Please copy every line with the string "computer" from the entries below.

# # # # #

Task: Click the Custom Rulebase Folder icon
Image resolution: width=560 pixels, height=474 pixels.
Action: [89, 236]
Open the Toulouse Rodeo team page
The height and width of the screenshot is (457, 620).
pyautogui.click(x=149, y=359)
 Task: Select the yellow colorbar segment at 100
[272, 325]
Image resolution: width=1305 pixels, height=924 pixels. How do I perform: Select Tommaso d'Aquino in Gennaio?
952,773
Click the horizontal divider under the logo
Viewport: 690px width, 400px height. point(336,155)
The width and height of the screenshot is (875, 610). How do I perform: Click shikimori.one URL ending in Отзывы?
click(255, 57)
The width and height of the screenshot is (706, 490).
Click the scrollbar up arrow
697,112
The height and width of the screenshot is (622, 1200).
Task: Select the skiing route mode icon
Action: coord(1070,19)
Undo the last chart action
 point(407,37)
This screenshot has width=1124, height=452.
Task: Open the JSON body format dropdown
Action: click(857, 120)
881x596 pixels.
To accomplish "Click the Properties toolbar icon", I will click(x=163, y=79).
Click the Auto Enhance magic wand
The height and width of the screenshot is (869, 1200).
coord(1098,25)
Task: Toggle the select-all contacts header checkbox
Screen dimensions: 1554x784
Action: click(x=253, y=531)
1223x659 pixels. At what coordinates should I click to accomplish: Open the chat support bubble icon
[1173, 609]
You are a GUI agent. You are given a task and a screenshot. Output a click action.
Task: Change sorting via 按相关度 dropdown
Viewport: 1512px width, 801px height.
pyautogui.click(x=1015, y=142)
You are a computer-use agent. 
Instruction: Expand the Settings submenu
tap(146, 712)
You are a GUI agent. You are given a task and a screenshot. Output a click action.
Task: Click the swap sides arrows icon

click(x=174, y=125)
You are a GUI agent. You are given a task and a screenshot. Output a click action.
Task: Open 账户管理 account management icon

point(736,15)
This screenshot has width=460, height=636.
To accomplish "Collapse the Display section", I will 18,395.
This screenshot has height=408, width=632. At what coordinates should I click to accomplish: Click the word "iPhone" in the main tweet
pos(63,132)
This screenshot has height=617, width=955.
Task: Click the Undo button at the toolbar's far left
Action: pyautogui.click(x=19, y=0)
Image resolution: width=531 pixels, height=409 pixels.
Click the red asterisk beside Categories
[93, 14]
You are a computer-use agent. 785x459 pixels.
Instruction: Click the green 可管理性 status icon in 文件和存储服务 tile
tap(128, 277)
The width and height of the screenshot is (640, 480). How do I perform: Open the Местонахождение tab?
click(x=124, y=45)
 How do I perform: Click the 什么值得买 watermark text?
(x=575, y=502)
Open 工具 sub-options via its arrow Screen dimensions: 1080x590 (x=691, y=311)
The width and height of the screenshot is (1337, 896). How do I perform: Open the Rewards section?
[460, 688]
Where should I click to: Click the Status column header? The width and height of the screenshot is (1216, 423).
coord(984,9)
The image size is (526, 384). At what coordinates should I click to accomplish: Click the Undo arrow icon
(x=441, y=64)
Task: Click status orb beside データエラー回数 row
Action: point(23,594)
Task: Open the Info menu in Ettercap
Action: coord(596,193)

# # # # #

## Your solution
You are a computer-use agent. 
You are a computer-use agent. 785x459 pixels.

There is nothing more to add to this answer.